1285P Risk of Immune-Related Adverse Events Associated with Adjuvant Antipd-1/Pdl-1 in Solid Tumors

Immune checkpoint inhibitors targeting PD-1/PD-L1 (IO) have deeply transformed the landscape of treatment of metastatic solid tumors and are likely to shape the adjuvant setting. Balance between safety and efficacy should be considered, especially potential serious adverse events. The aim of this systematic review was to determine the risk of developing serious immune related adverse events (irAEs) in patients treated with IO in the adjuvant setting. We performed a systematic review of the evidence available in Pubmed of all randomized phase II-III clinical trials comparing IO versus placebo or observation in the adjuvant setting published up to March 2022. Protocol was registered in PROSPERO. Odds ratio (OR) of adverse events for all grade and high-grade were calculated.
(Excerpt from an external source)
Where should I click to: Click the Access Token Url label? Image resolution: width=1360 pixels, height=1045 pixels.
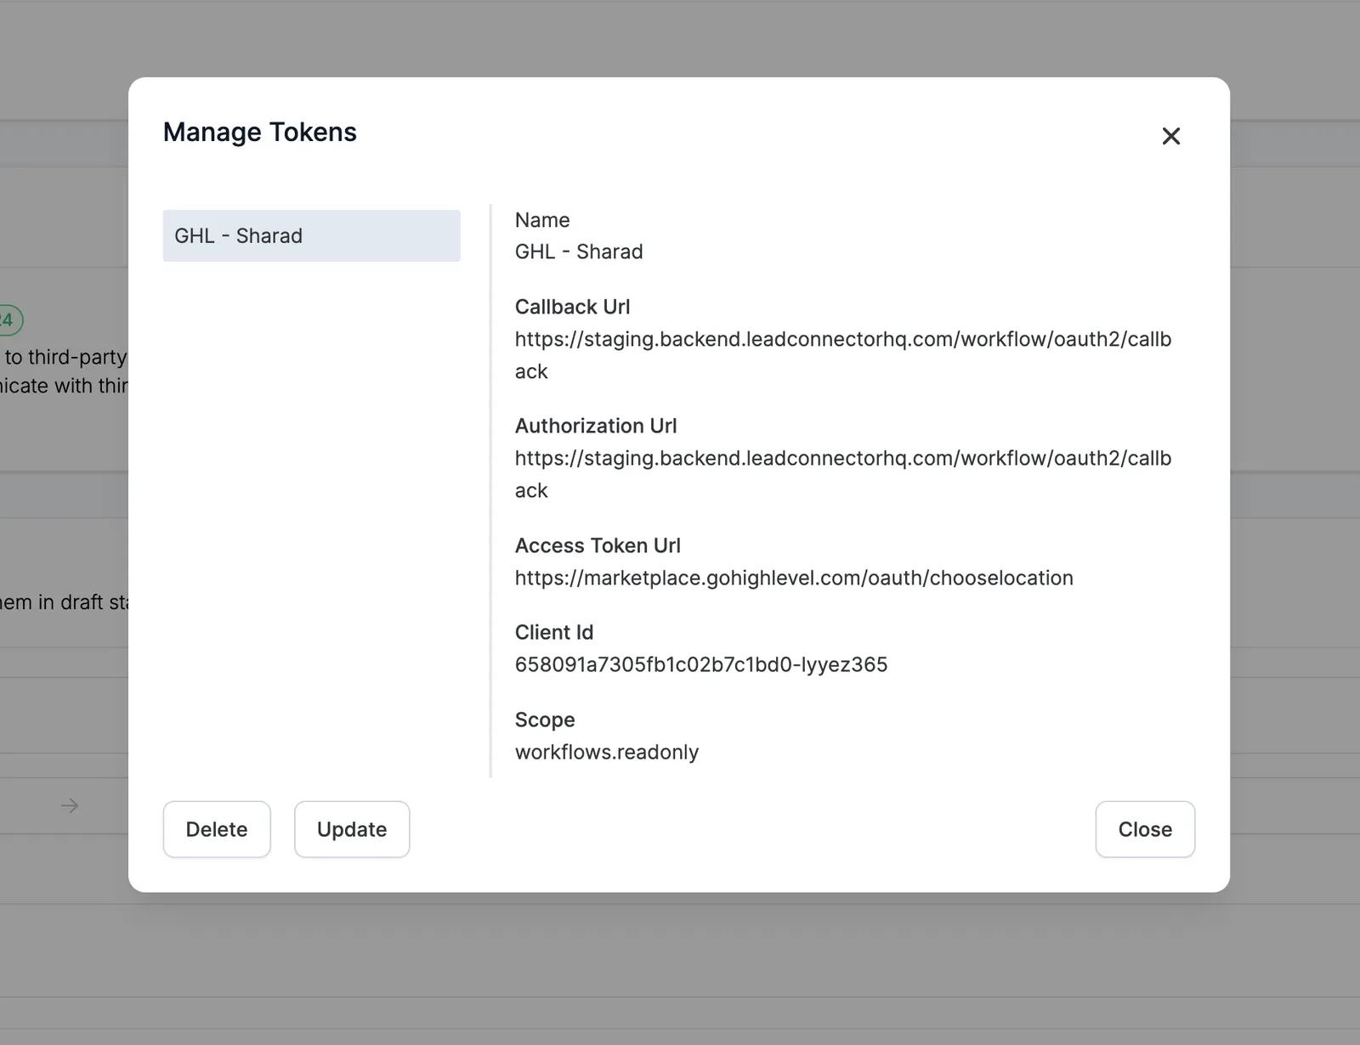pyautogui.click(x=598, y=545)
Seven studies involving 5425 patients were included (2876 patients in the IO arm and 2549 in the observation/placebo control group). 19% of patients receiving IO reported an irAE compared to 8,7% in the control arm, and 1 out of 7 patients had a high-grade irAE with IO compared to 1 out of 14 patients in the control arm. The OR in the IO group vs placebo/observation was 3,20 (95% CI, 2,41 – 4,26) in all-grade irAEs; 3,49 (95% CI, 1,82 – 6,69) in high-grade (grade 3-4) irAEs; and 4,17 (95% CI, 1,47 – 11,89) in serious AEs. There was not a statistically significant difference between the incidence of deaths due to irAEs, with an OR 3,66 (95% CI, 0,60 – 22,32). Our study showed that the risk of developing irAEs is a more than three times higher risk of developing an immune-related adverse event in the group of adjuvant antiPD-1/PDL-1 compared to observation/placebo, with no differences in the incidence of deaths. This analysis provides a comprehensive overview of ICI-associated AEs in the adjuvant setting, and these findings may help and guide clinicians in management and decision-making of patients with indication of adjuvant treatment.